By Iryna Vushko
“Lenin created Ukraine,” declared Putin in one of his
speeches on February 23rd, 2022 causing outrage among intellectuals and
historians in Ukraine and abroad. Putin is being humble here. He might as well
have stated that he, personally, invented Ukraine. As he denies Ukraine’s
existence, he emboldens true Ukrainians who are more conscious of the trauma
and resistance from the past. Putin’s statements about artificial Ukraine, moreover, are
not new. Nor is the history of Russian intervention into Ukrainian affairs.
Even today, Russian liberals oppose the war with references to the history of
Russian-Ukrainian friendship and the Russian legacy in Ukraine. But for many of
us Ukrainians, this legacy has a very precarious meaning: the ruthless shelling
of civilians, the destruction of hospitals, maternity wards, neonatal care
units, daycare, and schools. We have paid an enormous human price for Russia’s
claims of shared culture and legacy. And we want none of it.

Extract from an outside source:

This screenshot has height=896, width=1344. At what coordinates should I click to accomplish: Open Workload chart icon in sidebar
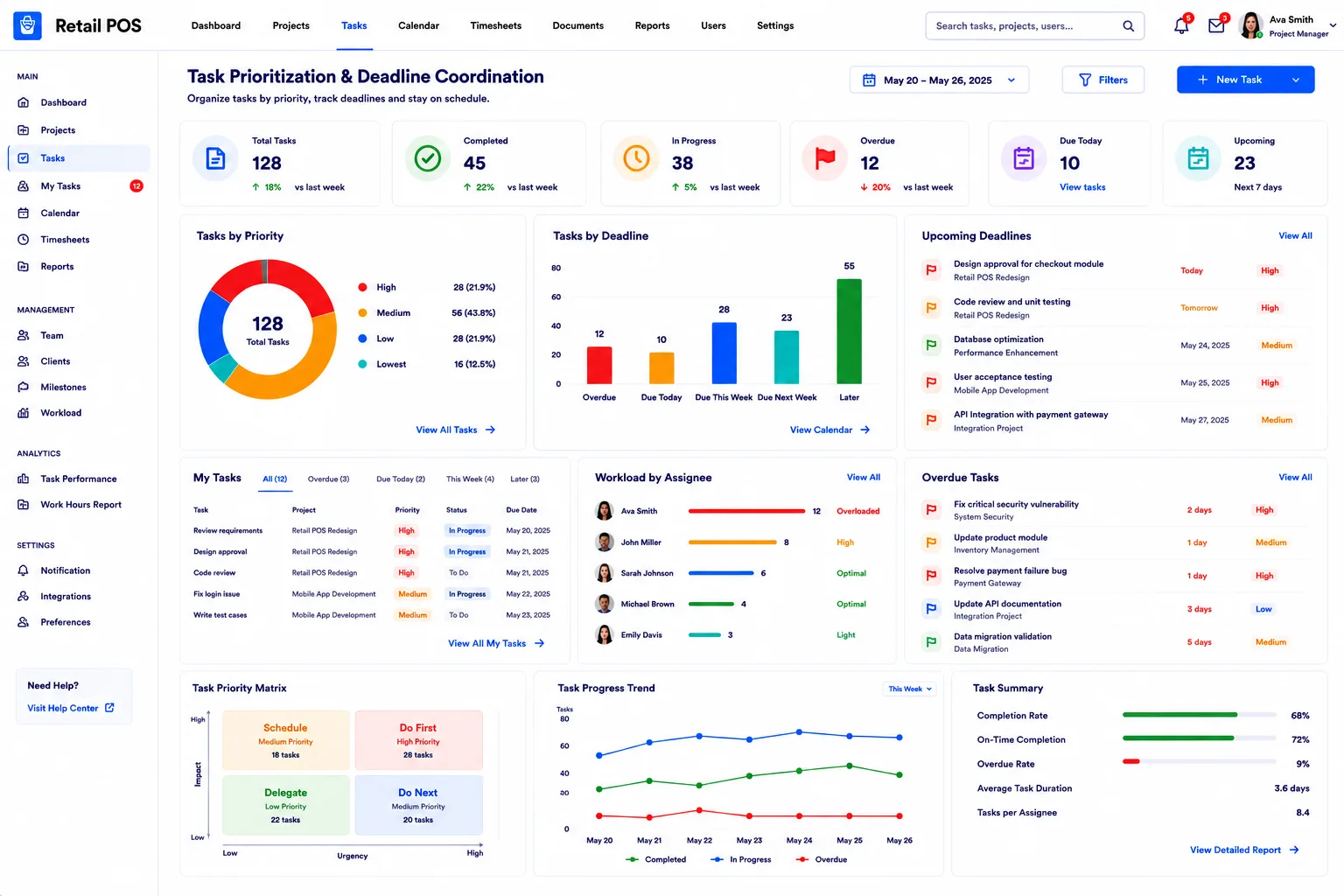click(24, 413)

This is, of course, not the first time we are left to deal
with this “legacy.” Over the past century, it has manifested itself in immense
tragedies that cost us millions of Ukrainian lives. Between three and five
million people died in Ukraine between 1932 and 1933 as the result of an
artificial famine, a lot of them spending the last months or weeks of their
lives in sheer agony, feeding on grass, soil, and frogs. In utter desperation,
some turned to cannibalism. Many who died were young children. This tragedy
remains largely unknown in the Western political and intellectual discourse,
which has focused mainly on Hitler and his crimes.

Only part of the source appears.